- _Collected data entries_

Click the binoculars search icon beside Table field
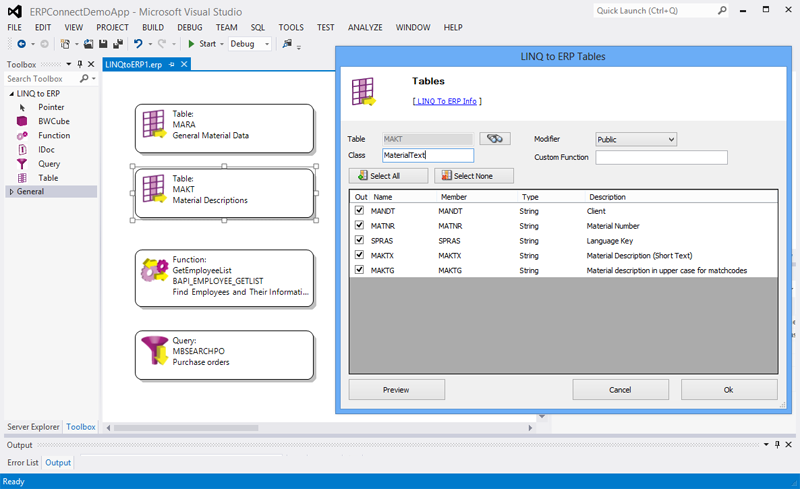Viewport: 800px width, 489px height. pyautogui.click(x=494, y=139)
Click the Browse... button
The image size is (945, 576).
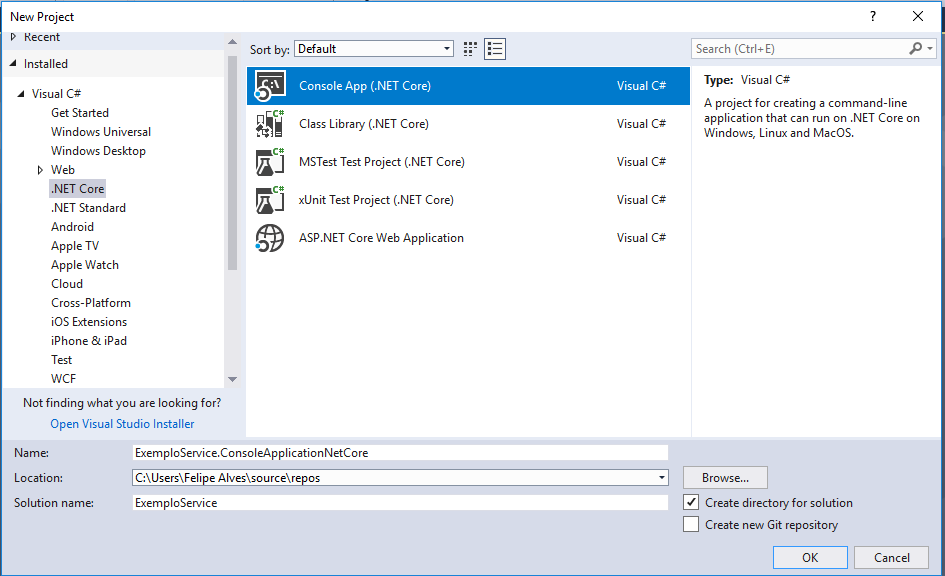point(725,478)
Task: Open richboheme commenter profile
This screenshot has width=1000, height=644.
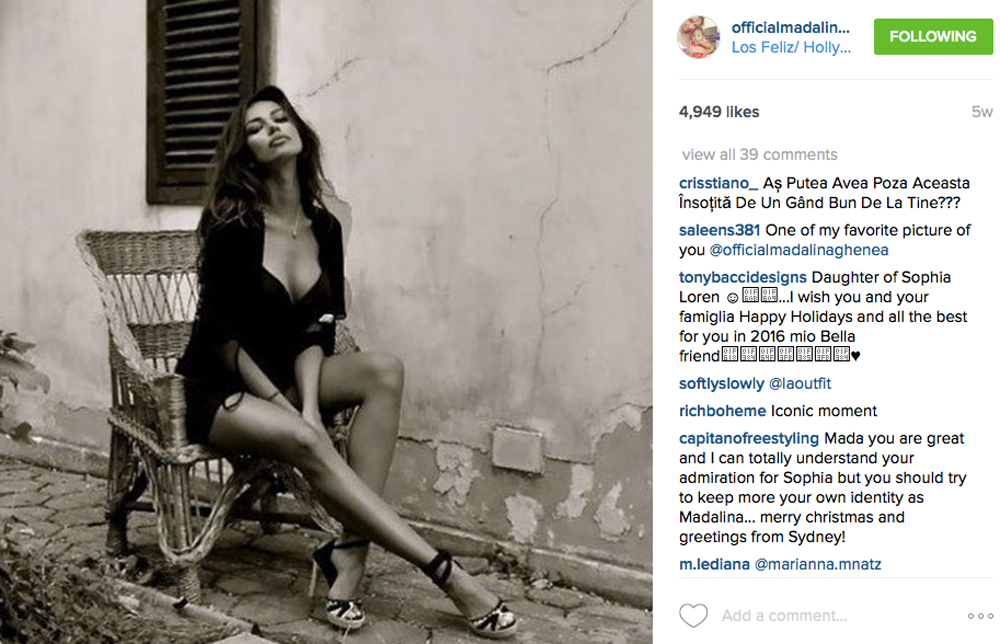Action: (723, 411)
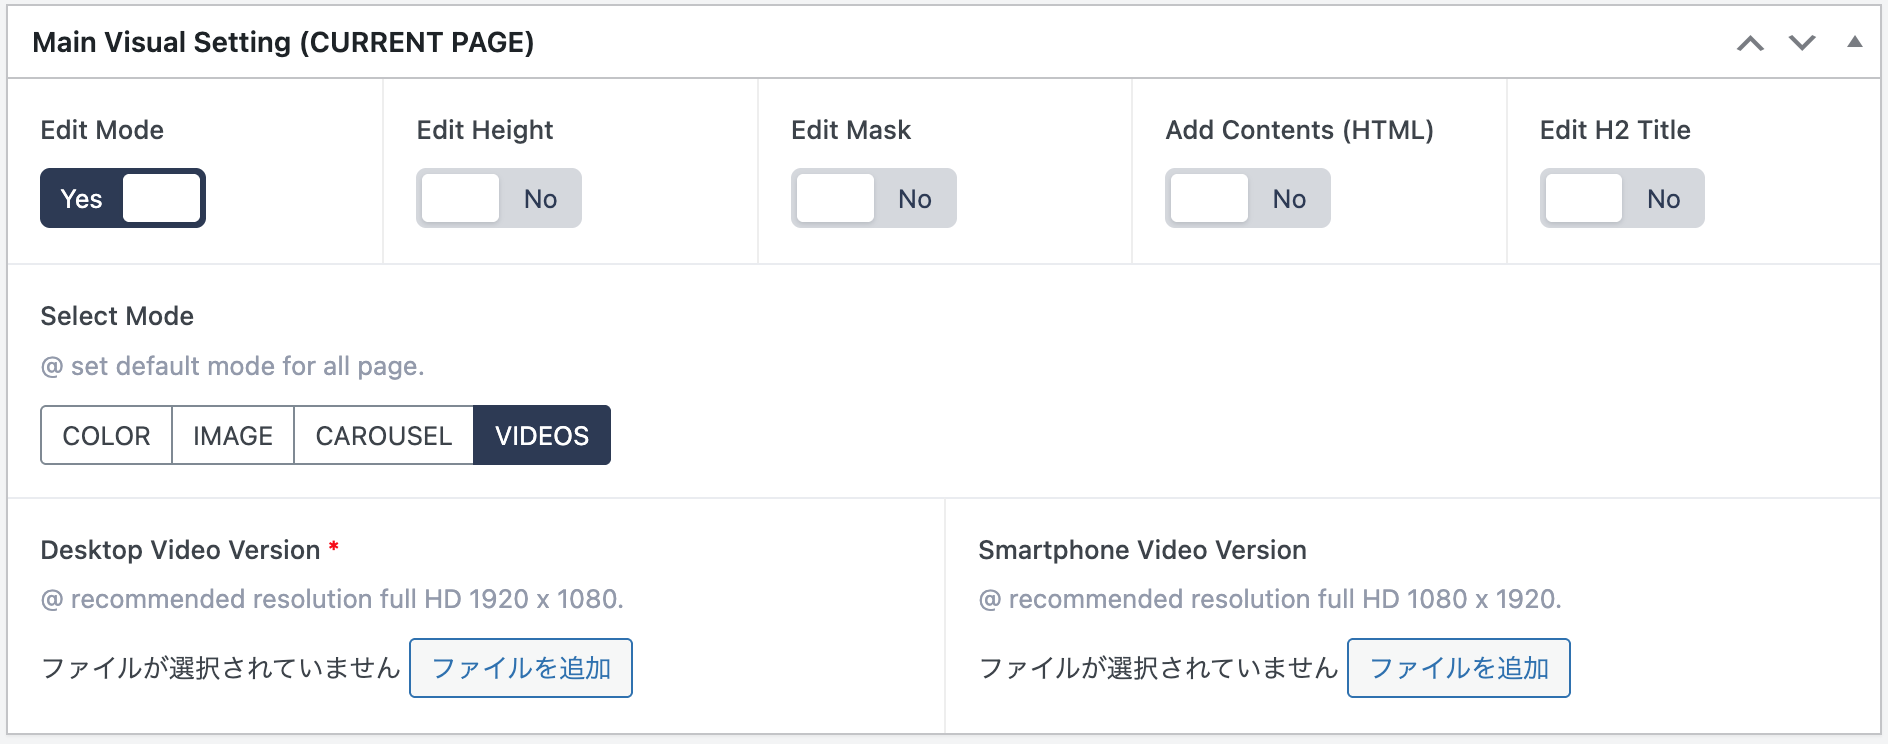Collapse the Main Visual Setting panel
This screenshot has width=1888, height=744.
[1854, 42]
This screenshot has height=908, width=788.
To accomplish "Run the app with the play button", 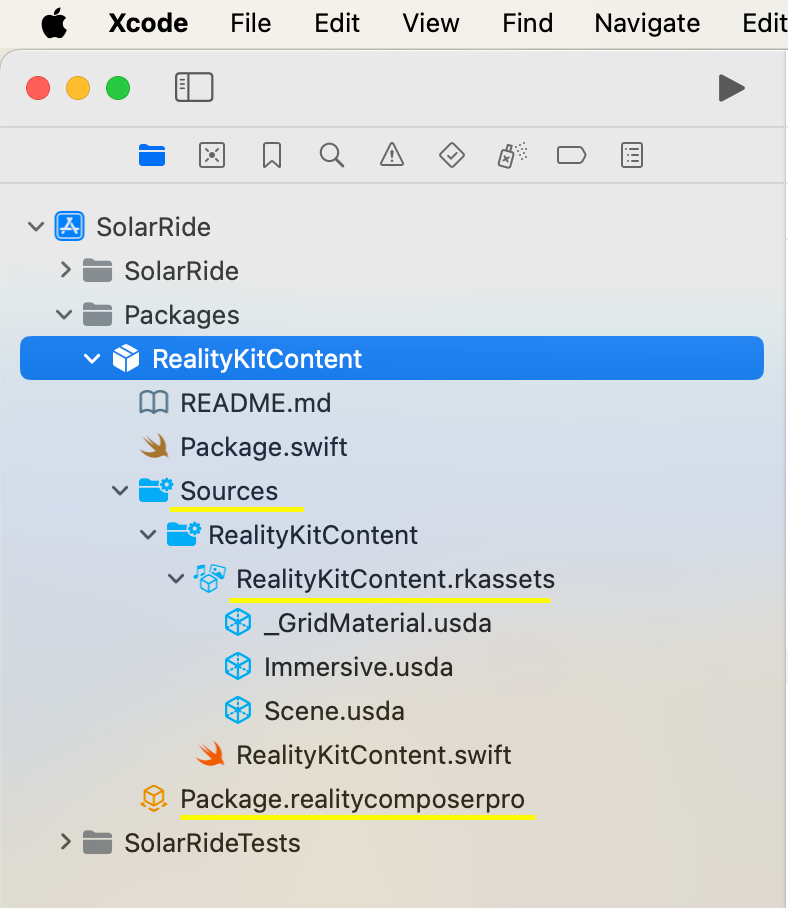I will coord(731,88).
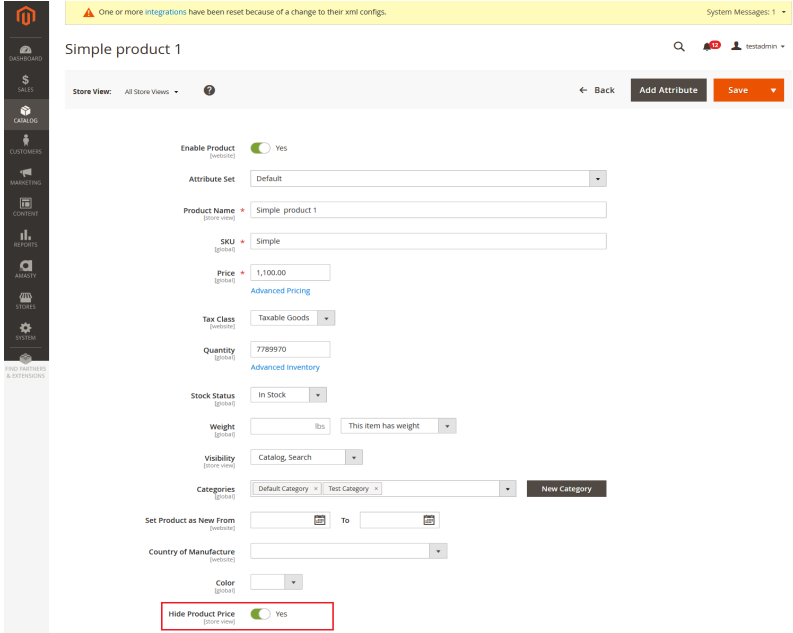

- _Task details_
Up to and including the line that contains "This screenshot has height=908, width=788.", print the records above exactly from their first line, without any pictures.

- _Result of this exercise_
Click the binoculars search icon beside Table field
Viewport: 800px width, 489px height. pyautogui.click(x=494, y=139)
Click the Browse... button
The image size is (945, 576).
point(725,478)
Task: Open richboheme commenter profile
This screenshot has width=1000, height=644.
Action: (723, 411)
Collapse the Main Visual Setting panel
This screenshot has width=1888, height=744.
[1854, 42]
This screenshot has height=908, width=788.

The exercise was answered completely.